Text zur Analyse
----------
Die vertikale Ebene teilt die Sphäre in zwei Hälften Innen und Außen, entsprechend rechts und links.

Die koronale Ebene teilt die Sphäre in eine Hälfte vorn und eine Hälfte hinten.

Dem Fechtarm dient vor allem der vordere Teil zur Orientierung, dieser lässt sich gliedern in vier Räume, den Raum Oben über dem Raum Innen und den Raum Außen über dem Raum Unten. Die Diagonale von Oben nach Unten verläuft also entgegengesetzt der Diagonalen von Außen nach Innen.

Die Mitte der Sphäre liegt im Herzen, dem Primären Ziel beim Florettfechten. Die Richtung nach vorn kennt demnach die Mitte als Ziel zum gegenüberliegenden Herzen, Hoch zum gegenüberliegenden Hals und Tief zum gegenüberliegenden Unterleib. Die gültigen Zielbereiche auf dem Oberkörper vorn heißen entsprechend der Raumeinteilung Oben, Unten, Innen und Außen.

Die Brust und obere Schulter zum leichten Arm sind das Ziel Oben. Brust und obere Schulter zum Fechtarm bilden das Ziel Außen. Bauch und Seite zum hinteren Bein bilden das Ziel Innen, Bauch und Seite zum vorderen Bein bilden das Ziel Unten. Arme und Beine gelten als ungültiges Ziel. Der Kopf als getroffenes Ziel ist grundsätzlich zu vermeiden.

Die Zielflächen werden in Form eines Drachen dargestellt aus dem Kreuz mit einer Waagerechten auf der Brust über das Herz und einer Senkrechten von der Kehle bis zum Unterleib. In Abstraktion der Zielbereiche bildet sich daraus die geometrische Figur.
----------
Zu prüfende Daten

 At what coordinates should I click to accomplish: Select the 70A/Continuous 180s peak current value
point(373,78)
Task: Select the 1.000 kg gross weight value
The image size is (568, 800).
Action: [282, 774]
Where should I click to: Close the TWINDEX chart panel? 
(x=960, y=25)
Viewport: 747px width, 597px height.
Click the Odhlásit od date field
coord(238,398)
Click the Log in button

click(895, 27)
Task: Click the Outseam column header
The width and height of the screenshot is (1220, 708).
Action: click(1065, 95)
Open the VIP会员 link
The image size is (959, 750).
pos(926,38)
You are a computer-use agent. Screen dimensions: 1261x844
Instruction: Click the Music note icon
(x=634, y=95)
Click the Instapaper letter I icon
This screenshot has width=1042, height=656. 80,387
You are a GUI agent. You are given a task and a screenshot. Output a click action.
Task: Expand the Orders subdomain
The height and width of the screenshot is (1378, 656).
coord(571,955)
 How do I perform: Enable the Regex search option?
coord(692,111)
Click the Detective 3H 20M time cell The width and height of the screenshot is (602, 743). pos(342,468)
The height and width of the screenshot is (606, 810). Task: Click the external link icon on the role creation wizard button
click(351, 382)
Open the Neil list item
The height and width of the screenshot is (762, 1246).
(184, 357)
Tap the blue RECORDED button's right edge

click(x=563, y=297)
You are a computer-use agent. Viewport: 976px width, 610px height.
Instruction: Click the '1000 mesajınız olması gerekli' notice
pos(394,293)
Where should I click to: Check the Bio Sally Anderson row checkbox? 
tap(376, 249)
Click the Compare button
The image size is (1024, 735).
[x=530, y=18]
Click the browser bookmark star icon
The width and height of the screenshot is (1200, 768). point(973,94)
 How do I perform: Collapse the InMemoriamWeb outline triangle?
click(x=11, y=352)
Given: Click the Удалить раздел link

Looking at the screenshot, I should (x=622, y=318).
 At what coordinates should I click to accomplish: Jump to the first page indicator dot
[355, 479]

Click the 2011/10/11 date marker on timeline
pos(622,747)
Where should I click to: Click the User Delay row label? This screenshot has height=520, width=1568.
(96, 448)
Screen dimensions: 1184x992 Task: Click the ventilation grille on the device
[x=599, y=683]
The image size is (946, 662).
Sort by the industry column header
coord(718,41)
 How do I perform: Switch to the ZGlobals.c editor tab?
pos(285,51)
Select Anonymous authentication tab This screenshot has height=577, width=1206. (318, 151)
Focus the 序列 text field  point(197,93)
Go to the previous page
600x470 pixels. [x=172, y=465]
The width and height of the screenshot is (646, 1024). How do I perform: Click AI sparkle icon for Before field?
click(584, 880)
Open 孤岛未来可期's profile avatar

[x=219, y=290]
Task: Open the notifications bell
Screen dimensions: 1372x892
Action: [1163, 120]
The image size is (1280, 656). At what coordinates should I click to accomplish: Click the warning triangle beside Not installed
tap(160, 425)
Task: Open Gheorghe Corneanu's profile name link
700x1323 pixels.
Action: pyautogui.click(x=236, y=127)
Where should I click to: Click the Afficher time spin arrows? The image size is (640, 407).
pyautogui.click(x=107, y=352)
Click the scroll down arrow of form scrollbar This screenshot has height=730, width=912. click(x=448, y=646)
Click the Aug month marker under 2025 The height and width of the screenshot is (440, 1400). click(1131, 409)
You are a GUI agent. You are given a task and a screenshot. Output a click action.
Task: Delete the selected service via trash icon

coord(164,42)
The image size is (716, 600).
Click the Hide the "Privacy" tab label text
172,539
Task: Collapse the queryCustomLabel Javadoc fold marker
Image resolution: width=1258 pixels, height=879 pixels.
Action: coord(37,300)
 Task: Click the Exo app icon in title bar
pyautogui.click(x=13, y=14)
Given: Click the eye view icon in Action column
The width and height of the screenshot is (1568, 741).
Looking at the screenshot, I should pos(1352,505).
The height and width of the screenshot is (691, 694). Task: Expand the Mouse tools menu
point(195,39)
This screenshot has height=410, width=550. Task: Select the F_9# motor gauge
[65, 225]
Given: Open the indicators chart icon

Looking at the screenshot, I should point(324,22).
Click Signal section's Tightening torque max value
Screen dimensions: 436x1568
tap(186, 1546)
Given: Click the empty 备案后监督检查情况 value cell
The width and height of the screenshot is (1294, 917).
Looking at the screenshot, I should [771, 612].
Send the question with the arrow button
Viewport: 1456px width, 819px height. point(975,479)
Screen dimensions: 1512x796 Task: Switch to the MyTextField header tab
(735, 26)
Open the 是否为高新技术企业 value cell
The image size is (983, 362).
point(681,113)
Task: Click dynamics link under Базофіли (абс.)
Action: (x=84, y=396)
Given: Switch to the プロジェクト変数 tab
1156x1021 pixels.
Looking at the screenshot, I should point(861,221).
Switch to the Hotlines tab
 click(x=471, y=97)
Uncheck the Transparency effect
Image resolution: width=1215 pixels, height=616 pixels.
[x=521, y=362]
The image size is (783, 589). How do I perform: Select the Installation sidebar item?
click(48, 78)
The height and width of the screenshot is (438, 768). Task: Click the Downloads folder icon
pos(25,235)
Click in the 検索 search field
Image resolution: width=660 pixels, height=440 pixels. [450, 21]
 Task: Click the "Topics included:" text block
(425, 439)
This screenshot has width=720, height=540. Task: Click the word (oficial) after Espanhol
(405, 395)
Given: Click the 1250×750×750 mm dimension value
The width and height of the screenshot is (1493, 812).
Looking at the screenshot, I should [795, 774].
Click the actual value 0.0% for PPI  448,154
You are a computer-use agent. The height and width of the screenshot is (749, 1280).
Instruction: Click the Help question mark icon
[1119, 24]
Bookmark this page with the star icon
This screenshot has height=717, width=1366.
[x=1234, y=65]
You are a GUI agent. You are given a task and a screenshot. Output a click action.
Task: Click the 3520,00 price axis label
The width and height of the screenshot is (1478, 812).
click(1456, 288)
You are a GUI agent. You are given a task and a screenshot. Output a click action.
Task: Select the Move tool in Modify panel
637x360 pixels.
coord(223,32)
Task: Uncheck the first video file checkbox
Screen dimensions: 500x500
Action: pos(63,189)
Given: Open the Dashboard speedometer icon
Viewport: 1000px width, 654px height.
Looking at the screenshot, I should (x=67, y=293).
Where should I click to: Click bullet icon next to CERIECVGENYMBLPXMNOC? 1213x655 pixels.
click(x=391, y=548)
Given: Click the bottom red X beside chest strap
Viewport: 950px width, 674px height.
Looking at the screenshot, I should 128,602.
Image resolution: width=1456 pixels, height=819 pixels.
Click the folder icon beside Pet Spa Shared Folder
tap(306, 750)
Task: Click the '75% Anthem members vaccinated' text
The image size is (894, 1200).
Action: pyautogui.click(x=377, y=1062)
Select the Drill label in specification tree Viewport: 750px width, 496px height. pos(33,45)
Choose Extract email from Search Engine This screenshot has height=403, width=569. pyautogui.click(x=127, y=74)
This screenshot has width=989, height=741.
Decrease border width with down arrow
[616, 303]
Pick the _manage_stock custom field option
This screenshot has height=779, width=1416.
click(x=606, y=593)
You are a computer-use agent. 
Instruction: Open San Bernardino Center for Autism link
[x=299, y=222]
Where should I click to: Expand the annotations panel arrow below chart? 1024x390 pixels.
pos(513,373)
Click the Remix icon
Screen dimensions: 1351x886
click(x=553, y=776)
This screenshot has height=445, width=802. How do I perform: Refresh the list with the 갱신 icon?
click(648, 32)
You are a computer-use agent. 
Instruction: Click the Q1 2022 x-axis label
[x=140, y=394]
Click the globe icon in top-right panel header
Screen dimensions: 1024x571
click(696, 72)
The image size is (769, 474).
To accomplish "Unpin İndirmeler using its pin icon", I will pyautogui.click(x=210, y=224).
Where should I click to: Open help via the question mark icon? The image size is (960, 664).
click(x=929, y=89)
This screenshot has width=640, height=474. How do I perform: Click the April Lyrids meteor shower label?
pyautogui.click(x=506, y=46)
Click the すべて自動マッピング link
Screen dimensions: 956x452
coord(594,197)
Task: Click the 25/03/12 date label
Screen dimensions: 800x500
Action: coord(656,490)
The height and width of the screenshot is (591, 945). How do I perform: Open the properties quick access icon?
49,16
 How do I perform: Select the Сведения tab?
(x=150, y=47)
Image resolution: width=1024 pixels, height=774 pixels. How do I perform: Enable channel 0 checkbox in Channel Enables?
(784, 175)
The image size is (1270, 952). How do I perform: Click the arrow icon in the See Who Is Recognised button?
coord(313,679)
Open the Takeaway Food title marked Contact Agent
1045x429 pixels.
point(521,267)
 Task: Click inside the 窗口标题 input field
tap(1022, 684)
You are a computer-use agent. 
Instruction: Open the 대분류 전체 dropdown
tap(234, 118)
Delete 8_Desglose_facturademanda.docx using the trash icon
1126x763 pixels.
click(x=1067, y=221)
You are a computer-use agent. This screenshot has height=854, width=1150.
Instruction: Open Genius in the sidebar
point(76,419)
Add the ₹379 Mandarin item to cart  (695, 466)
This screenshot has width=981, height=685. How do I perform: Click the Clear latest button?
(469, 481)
----------
Aufgaben
(a) Fasse den Text über die Zielbereiche beim Florettfechten in zwei Sätzen zusammen.
(b) Welche Körperteile bilden laut dem Text über die Zielbereiche beim Florettfechten das Ziel Innen?
(c) Schreibe den Text über die Zielbereiche beim Florettfechten nach seinem letzten Satz weiter.

Erwartete Antworten
(a) Die Sphäre wird durch die vertikale Ebene in rechts und links und durch die koronale Ebene in vorn und hinten geteilt, wobei sich der vordere Teil in die Räume Oben, Unten, Innen und Außen gliedert. Nach dieser Einteilung heißen auch die gültigen Zielbereiche auf dem vorderen Oberkörper, deren Mitte im Herzen liegt, während Arme und Beine als ungültiges Ziel gelten und der Kopf als Ziel zu vermeiden ist.

(b) Bauch und Seite zum hinteren Bein.

(c)
Mit der Notwendigkeit einer umfassenden Verteidigung und einem im Verhältnis dazu relativ kleinen Zielbereich beinhalten die Richtungen Hoch und Tief natürlich auch Kopf, Beine und Füße, die Richtungen Außen und Innen ebenfalls beide Arme, Hände und seitliche Schultern. Die Orientierung für eine umfassende Verteidigung beinhaltet also den gesamten eigenen Körper in der Sphäre, während die Orientierung auf das Ziel nur die gültigen Trefferflächen auf dem Oberkörper beschreibt.

Natürlich ist auch der gesamte hintere Bereich des Oberkörpers Zielfläche, sie wird ähnlich untergliedert. Ich nenne sie Luft, Boden, Rücken und Schatten in paralleler Anordnung entsprechend der Raumteile einer hinteren Halbkugel. Von diesen Zielen ist jedes für einen Treffer gültig aber nur das Ziel Rücken entsprechend dem Schulterblatt des Fechtarmes ist unter fairen Bedingungen, seltener das darunterliegende Ziel Schatten als die äußere Lende, für Treffer geeignet. Treffer auf dem Oberkörper hinten werden also grundsätzlich als Treffer auf dem Rücken bezeichnet, egal wo sie landen.

Die Halbkugel hinten unterteilt sich demnach auf Seiten der leichten Hand in die Räume Luft und Boden sowie hinter dem Fechtarm in die Räume Rücken (oben) und Schatten (unten). Die leichte Hand befindet sich also wahrscheinlich die meiste Zeit in der Luft und der hintere Fuß auf dem Boden. Durch das Zurückdrängen des Gegners wird Boden gewonnen, wenn der feste Fuß sicher nachsetzt und seine Stellung behauptet.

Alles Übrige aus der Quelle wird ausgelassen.